Curiosamente, Strong empezaba a convertirse en algo semejante a eso. Una de las peculiaridades de la intimidad con Strong, no obstante, era que Mark no podía asignarle nunca una edad concreta. Después de todo, sus amigos personales y demás conocidos estaban anclados al aspecto que ofrecían ahora, hoy, aun cuando los conociera desde hacía el tiempo suficiente como para conservar de ellos una imagen juvenil. Pero a Strong lo conocía desde y para siempre, y todo él a un mismo tiempo, estaban: Strong el colegial, aquel que escribía esas cartas chirriantes a su madre; Strong el joven, dándose la gran vida a principios de 1900; Strong el treintañero, hombre de mundo en plena ebullición; Strong a los cincuenta, empezando a pontificar, y también Strong el sabio, escrutando el mundo desde detrás de las cataratas niagareñas de su barba. El hombre había mutado de una criatura angelical que, ataviada en un vaporoso batón blanco, se sentaba en el regazo de su madre, al famoso rostro con bigotes que le miraba a uno desde la fotografía de Cecil Beaton. Era todo muy confuso; estas figuras se solapaban una encima de la otra de tal manera que le resultaba del todo imposible invocar a cualquiera de ellas de manera aislada. El Strong de veinticinco años tapaba al sabio, y Mark no podía separarlos. No había un solo instante en que no contemplase a Strong desde la prudencia de quien conoce el futuro; y había momentos de desafuero en los que no podía evitar pensar en lo reveladora que sería una nueva aproximación a la biografía, una en la que se escogiera a un tipo cuyo destino uno no conociera y avanzara con él año tras año, con la misma inocencia con la que uno progresa en la vida misma. «Desconocedores de nuestro final —había escrito Strong en algún sitio—, soportamos nuestro presente. Quizá un autobús me atropelle mañana, no obstante me aflige mucho menos que el hecho de tener hoy dolor de muelas.» Mark, poseedor de un conocimiento que Strong no tenía, podía leer estas palabras con una cierta superioridad furtiva, a sabiendas de que el hombre moriría en su lecho a los ochenta años, quejándose de que al té que le habían servido le faltaba azúcar.

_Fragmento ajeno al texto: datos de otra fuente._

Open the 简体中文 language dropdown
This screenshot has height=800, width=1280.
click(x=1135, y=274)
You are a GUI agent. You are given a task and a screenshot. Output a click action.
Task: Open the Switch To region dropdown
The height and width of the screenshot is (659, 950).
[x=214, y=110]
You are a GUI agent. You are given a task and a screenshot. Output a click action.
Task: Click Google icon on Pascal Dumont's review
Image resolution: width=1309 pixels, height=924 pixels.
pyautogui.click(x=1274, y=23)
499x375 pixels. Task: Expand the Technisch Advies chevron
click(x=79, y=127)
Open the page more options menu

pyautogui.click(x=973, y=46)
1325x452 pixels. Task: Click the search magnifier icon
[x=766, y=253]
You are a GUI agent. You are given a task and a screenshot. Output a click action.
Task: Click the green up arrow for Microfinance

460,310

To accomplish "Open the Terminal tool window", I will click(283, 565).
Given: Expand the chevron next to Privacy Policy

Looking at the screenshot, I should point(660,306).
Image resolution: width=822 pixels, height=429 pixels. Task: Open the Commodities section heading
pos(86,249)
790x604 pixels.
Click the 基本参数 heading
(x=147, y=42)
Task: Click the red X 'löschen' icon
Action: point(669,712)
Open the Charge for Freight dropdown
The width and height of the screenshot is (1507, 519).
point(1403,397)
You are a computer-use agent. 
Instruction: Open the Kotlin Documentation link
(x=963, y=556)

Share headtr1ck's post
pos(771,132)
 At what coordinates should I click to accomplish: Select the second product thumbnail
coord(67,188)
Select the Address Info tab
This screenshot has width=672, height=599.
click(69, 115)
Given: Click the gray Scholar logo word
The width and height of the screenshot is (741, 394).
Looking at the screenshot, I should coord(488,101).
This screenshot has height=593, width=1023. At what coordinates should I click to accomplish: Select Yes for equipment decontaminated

Esto sucedía un día de lluvia y viento, cuando ya habían empezado a florecer los primeros narcisos en el jardín de Dean Close y Mark tenía diecisiete años y nunca había oído hablar de Gilbert Strong.

A los cincuenta y cinco, cuando empezaba a pontificar, animado por el aclamado recibimiento de Disraeli, Strong había publicado las Memorias, que arrancarían con las siguientes palabras: «Soy, a mi entender, un hombre razonablemente honesto». Uno de los procesos más perturbadores de la creciente intimidad de Mark con Strong era la erosión gradual de su fe en las memorias. Las versiones alternativas que ahora había leído o le habían contado acerca de diversos acontecimientos o relaciones personales en ellas relatados le habían hecho darse cuenta de que aquel límpido documento, donde el autor se burlaba un poco de sí mismo, era tan poco fidedigno como…, bueno, tan poco fidedigno como la mayoría de los testimonios de cualquier persona sobre cualquier cosa. Había llegado a la conclusión —a la incómoda conclusión— de que los testimonios de uno mismo eran muy poco fiables; a veces se paraba a escuchar detenidamente su propio relato editado o corregido de las cosas, en relación con Diana o con sus amigos. Recordaba cómo de pequeño le instaban a contar la verdad; en aquel momento, se le había hecho creer que aquello era algo supuestamente simple: no se decía que algo había pasado cuando no lo había hecho, ni se decía que las cosas que no habían pasado sí lo habían hecho. Lo que no se explicaba era la fabulosa complejidad que rodeaba esta máxima básica. Lograba que uno se preguntara cómo los niños conseguían aprender a arreglárselas ellos solos; claro que, en cierto sentido, no lo hacían; sencillamente maduraban.